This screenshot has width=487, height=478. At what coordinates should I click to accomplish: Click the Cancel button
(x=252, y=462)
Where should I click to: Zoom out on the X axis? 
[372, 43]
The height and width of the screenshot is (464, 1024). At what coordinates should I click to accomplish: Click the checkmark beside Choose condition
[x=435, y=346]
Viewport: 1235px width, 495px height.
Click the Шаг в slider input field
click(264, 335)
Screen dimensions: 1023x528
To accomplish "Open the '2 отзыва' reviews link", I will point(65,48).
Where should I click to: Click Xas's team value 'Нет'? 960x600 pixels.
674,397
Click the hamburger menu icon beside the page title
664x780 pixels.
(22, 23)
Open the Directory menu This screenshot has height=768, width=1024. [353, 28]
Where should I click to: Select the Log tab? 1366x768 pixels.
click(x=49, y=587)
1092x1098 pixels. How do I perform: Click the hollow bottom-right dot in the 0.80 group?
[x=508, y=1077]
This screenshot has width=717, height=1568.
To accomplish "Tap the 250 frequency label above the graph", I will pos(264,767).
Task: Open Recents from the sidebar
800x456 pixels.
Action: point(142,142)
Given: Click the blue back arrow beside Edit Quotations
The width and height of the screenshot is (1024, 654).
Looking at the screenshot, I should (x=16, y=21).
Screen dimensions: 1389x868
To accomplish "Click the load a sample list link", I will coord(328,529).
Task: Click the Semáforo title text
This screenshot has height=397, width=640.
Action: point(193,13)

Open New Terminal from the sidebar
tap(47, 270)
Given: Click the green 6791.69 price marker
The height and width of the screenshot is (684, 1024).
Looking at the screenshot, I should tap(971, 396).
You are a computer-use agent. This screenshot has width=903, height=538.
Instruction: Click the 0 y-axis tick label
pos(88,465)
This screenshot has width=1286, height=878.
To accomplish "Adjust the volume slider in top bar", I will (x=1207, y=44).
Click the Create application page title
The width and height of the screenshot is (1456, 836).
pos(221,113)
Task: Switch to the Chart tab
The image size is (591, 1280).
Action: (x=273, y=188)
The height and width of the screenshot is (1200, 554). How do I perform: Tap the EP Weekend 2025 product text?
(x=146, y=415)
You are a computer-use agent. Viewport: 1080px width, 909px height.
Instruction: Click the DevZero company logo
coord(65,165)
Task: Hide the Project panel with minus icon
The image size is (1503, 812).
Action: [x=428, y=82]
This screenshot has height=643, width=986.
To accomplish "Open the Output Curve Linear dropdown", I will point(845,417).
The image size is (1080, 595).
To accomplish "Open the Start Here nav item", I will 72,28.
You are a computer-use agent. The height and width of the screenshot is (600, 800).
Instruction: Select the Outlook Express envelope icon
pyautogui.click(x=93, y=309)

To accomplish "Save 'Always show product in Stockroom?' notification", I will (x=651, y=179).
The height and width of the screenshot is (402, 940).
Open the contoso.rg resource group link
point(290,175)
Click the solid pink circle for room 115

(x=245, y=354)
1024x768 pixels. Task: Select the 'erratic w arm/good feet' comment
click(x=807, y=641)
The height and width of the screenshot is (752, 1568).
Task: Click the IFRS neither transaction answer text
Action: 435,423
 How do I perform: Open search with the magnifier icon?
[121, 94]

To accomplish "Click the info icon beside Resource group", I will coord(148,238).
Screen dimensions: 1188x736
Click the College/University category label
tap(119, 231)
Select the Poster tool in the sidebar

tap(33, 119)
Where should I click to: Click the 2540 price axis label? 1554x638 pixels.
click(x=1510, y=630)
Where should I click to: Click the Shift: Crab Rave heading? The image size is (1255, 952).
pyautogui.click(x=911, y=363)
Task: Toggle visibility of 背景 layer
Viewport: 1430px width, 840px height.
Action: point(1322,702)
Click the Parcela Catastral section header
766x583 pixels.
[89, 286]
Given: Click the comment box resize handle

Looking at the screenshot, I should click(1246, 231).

> **Aim of the exercise**: Look over the records above and filter for each line with the word "title".

> **Problem solution**:
Click the hamburger menu icon beside the page title
Task: Click the Semáforo title text
Click the Create application page title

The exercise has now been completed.